## Text segment
########
TV Bill Moyers JournalWe face a 63 trillion dollar fiscal iceberg over the next 75 years, mostly because we perversely allow private health insurance companies to “cherry-pick” young, healthy people out of the health-care system, leaving under-funded public systems to carry the burden of the most expensive patients. Conservatives have often maintained that the retirement of the Boomers is responsible for the impending fiscal crisis, but for the past 23 years, we have been over-paying our payroll taxes to finance the looming retirement of the Boomers. We should have been running surpluses for the last two decades. Where did our money go? Into tax cuts for the rich. Republicans and conservative Democrats stole several trillion dollars of our money. Now we are told we must sacrifice more even as the top one percent of the top one percent burn our children’s birthright in their private jets. Of course, anyone who points this out is a “socialist,” although apparently demanding, and getting, trillions in taxpayer subsidies is the epitome of free-market capitalism.

Even as the poles have been heating alarmingly for decades, the champions of corporate interests have fought a long delaying action, first denying the facts, then their meaning, and finally that we can’t solve the problem. Most human beings live within 300 miles of the sea, and all are threatened by a surge in global sea levels. Every living thing is tied intimately to the ecosystems that we disrupt so heedlessly, yet those who think this should be treated as the survival issue that it is are told to grow up, to live in the “real world” of fake politics and false impunity.

Twenty years after the end of the Cold War, the United States, the supposed exemplar of freedom, maintains nearly a thousand major overseas bases and a dozen carrier battle groups roam the oceans of the planet, pursuing a global grand strategy of denial and disruption as if we were at war with the world. We cloak this aggression in the language of patriotism and sacrifice, as if the nameless villagers of Helmand Province who we have bombed out with quarter-billion dollar stealth bombers were a threat to the United States. This is an unconscionable drain on our wealth, our most vulnerable and dedicated citizens, our goodwill overseas, and our national energy and attention at a time of real threats to our survival.

Average Americans, we are told, will never make the sacrifices necessary to address the problems that we face. This is, as Bill Moyers would so eloquently say, “bull.” On last night’s program, Mr. Moyers gave an impassioned diagnosis of the state of American democracy. Our nation’s deeply flawed policies have nothing to do with the preferences of ordinary Americans. They are bought and paid for a handful of people whose wealth finances, and is subsidized and protected by, the special interest industry in Washington and the state capitals.

It was refreshing to hear such honesty on national television, but sobering to realize that about eleven people were watching. Our vaunted democracy is a sick joke. A tiny number of people participate in politics, and even fewer are well informed about policy. Public life is dominated by superstition and outright lies. Parties go up, parties go down, but policies never budge. American politics is a shadowplay. It has the same relationship to the way we are governed as fan fiction does to the plot of a television program.

We all know this, and it’s weird that we accept it. Our futures and freedoms have been stolen for nothing more than the private gain of a a handful of wealthy people, and all we care about is what’s on TV. If we want to save our country, we’re going to have to expect more from our fellow citizens and from ourselves.
########
## Given entries
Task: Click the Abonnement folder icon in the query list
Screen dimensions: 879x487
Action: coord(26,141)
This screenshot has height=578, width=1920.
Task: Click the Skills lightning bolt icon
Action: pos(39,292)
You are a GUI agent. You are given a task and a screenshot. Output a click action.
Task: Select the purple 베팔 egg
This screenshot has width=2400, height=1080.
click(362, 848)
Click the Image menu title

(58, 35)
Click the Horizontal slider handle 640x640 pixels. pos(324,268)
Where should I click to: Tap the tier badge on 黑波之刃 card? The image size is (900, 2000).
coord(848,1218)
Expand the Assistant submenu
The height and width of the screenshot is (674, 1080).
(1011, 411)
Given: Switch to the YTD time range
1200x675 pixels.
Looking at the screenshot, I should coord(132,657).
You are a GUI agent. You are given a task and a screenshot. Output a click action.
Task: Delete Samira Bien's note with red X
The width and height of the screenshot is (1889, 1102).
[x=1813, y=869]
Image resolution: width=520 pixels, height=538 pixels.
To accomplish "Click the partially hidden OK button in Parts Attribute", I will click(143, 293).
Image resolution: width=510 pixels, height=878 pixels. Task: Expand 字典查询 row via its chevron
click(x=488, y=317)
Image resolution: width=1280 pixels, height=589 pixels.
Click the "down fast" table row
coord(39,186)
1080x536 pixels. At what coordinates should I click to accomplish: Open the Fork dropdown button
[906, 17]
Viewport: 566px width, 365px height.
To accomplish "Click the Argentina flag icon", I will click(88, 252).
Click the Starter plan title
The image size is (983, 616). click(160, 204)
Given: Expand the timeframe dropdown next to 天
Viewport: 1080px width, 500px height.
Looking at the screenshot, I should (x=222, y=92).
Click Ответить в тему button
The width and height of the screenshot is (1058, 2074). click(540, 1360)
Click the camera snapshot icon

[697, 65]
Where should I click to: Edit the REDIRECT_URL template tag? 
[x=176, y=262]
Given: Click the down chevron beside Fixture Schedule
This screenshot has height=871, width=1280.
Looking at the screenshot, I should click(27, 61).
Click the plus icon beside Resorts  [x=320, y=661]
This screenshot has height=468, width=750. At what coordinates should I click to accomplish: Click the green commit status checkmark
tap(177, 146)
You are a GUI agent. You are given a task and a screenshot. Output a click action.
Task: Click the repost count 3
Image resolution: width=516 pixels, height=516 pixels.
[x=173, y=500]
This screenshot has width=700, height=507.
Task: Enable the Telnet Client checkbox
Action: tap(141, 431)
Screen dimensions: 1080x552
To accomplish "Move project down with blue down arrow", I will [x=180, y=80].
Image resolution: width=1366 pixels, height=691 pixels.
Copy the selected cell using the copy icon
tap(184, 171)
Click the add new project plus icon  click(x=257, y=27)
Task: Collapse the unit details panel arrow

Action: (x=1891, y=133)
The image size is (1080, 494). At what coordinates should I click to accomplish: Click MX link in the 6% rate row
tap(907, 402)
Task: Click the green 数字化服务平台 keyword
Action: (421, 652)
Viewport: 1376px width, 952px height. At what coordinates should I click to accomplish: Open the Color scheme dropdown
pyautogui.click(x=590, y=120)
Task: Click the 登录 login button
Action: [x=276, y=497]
########
## Activities
**1.** Translate this sentence from the essay into Spanish: "Our vaunted democracy is a sick joke."
**2.** List every word or phrase that the essay places inside quotation marks.
**3.** Rewrite the essay's passage between "Average Americans, we" and "the state capitals.", inclusive, with "impassioned" changed to "passionate".
The records above are separate material and have no connection to the essay.

## Completed exercise
**1.** Nuestra tan cacareada democracia es una broma de mal gusto.

**2.**
cherry-pick
socialist
real world
bull

**3.**
Average Americans, we are told, will never make the sacrifices necessary to address the problems that we face. This is, as Bill Moyers would so eloquently say, “bull.” On last night’s program, Mr. Moyers gave an passionate diagnosis of the state of American democracy. Our nation’s deeply flawed policies have nothing to do with the preferences of ordinary Americans. They are bought and paid for a handful of people whose wealth finances, and is subsidized and protected by, the special interest industry in Washington and the state capitals.